YOUR TASK
Retype each line below without a single alteration.

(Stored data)
..........

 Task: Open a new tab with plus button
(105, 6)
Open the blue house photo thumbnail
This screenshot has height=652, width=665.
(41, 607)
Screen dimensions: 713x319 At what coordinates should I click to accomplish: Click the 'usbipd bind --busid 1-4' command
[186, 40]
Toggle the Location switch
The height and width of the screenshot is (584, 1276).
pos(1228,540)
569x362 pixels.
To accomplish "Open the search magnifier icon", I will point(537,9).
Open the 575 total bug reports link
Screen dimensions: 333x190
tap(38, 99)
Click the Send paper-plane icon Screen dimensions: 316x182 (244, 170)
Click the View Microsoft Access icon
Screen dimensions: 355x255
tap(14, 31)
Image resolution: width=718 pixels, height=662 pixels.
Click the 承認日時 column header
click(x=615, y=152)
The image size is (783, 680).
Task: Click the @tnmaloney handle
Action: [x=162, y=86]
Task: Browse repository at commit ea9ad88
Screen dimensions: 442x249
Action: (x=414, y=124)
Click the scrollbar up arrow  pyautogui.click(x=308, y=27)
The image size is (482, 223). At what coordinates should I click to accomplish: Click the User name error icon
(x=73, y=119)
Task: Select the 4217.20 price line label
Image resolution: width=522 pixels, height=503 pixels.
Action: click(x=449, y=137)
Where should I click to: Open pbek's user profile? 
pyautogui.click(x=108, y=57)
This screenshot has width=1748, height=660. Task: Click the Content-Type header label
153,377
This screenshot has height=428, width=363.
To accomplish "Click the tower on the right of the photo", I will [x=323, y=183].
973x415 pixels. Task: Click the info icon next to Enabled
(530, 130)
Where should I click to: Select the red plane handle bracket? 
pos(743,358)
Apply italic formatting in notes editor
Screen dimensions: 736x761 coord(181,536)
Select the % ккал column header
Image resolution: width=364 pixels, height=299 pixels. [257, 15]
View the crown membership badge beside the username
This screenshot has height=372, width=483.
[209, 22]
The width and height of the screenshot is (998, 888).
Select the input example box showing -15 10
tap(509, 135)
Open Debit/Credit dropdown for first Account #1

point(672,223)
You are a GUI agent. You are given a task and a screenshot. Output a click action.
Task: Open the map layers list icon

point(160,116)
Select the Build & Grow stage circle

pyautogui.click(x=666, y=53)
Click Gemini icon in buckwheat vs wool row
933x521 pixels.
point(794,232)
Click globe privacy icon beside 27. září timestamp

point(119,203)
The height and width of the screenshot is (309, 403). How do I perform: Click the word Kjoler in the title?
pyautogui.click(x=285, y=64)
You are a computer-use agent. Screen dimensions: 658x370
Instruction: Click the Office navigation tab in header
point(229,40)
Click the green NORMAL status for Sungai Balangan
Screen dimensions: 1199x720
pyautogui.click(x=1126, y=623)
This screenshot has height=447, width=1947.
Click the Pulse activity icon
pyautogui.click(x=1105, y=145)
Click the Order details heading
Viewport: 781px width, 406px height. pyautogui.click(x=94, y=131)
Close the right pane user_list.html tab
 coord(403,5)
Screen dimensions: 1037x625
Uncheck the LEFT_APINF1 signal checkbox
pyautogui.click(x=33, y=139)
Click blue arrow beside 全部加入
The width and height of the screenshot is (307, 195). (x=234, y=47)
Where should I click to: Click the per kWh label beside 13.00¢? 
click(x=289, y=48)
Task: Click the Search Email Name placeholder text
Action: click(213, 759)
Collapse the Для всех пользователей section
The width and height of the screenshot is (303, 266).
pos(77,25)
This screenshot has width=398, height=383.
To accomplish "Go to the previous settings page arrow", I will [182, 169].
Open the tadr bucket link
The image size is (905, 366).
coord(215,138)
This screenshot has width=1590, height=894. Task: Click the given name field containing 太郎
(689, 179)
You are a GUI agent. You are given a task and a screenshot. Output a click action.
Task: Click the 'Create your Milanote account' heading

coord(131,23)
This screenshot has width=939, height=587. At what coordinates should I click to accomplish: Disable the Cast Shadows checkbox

..........

REPLY TO THE TASK
 Task: Open a new tab with plus button
(105, 6)
Open the blue house photo thumbnail
This screenshot has height=652, width=665.
(41, 607)
Screen dimensions: 713x319 At what coordinates should I click to accomplish: Click the 'usbipd bind --busid 1-4' command
[186, 40]
Toggle the Location switch
The height and width of the screenshot is (584, 1276).
pos(1228,540)
569x362 pixels.
To accomplish "Open the search magnifier icon", I will point(537,9).
Open the 575 total bug reports link
Screen dimensions: 333x190
tap(38, 99)
Click the Send paper-plane icon Screen dimensions: 316x182 (244, 170)
Click the View Microsoft Access icon
Screen dimensions: 355x255
tap(14, 31)
Image resolution: width=718 pixels, height=662 pixels.
Click the 承認日時 column header
click(x=615, y=152)
The image size is (783, 680).
Task: Click the @tnmaloney handle
Action: [x=162, y=86]
Task: Browse repository at commit ea9ad88
Screen dimensions: 442x249
Action: (x=414, y=124)
Click the scrollbar up arrow  pyautogui.click(x=308, y=27)
The image size is (482, 223). At what coordinates should I click to accomplish: Click the User name error icon
(x=73, y=119)
Task: Select the 4217.20 price line label
Image resolution: width=522 pixels, height=503 pixels.
Action: click(x=449, y=137)
Where should I click to: Open pbek's user profile? 
pyautogui.click(x=108, y=57)
This screenshot has width=1748, height=660. Task: Click the Content-Type header label
153,377
This screenshot has height=428, width=363.
To accomplish "Click the tower on the right of the photo", I will [x=323, y=183].
973x415 pixels. Task: Click the info icon next to Enabled
(530, 130)
Where should I click to: Select the red plane handle bracket? 
pos(743,358)
Apply italic formatting in notes editor
Screen dimensions: 736x761 coord(181,536)
Select the % ккал column header
Image resolution: width=364 pixels, height=299 pixels. [257, 15]
View the crown membership badge beside the username
This screenshot has height=372, width=483.
[209, 22]
The width and height of the screenshot is (998, 888).
Select the input example box showing -15 10
tap(509, 135)
Open Debit/Credit dropdown for first Account #1

point(672,223)
You are a GUI agent. You are given a task and a screenshot. Output a click action.
Task: Open the map layers list icon

point(160,116)
Select the Build & Grow stage circle

pyautogui.click(x=666, y=53)
Click Gemini icon in buckwheat vs wool row
933x521 pixels.
point(794,232)
Click globe privacy icon beside 27. září timestamp

point(119,203)
The height and width of the screenshot is (309, 403). How do I perform: Click the word Kjoler in the title?
pyautogui.click(x=285, y=64)
You are a computer-use agent. Screen dimensions: 658x370
Instruction: Click the Office navigation tab in header
point(229,40)
Click the green NORMAL status for Sungai Balangan
Screen dimensions: 1199x720
pyautogui.click(x=1126, y=623)
This screenshot has height=447, width=1947.
Click the Pulse activity icon
pyautogui.click(x=1105, y=145)
Click the Order details heading
Viewport: 781px width, 406px height. pyautogui.click(x=94, y=131)
Close the right pane user_list.html tab
 coord(403,5)
Screen dimensions: 1037x625
Uncheck the LEFT_APINF1 signal checkbox
pyautogui.click(x=33, y=139)
Click blue arrow beside 全部加入
The width and height of the screenshot is (307, 195). (x=234, y=47)
Where should I click to: Click the per kWh label beside 13.00¢? 
click(x=289, y=48)
Task: Click the Search Email Name placeholder text
Action: click(213, 759)
Collapse the Для всех пользователей section
The width and height of the screenshot is (303, 266).
pos(77,25)
This screenshot has width=398, height=383.
To accomplish "Go to the previous settings page arrow", I will [182, 169].
Open the tadr bucket link
The image size is (905, 366).
coord(215,138)
This screenshot has width=1590, height=894. Task: Click the given name field containing 太郎
(689, 179)
You are a GUI agent. You are given a task and a screenshot. Output a click action.
Task: Click the 'Create your Milanote account' heading

coord(131,23)
This screenshot has width=939, height=587. At what coordinates should I click to accomplish: Disable the Cast Shadows checkbox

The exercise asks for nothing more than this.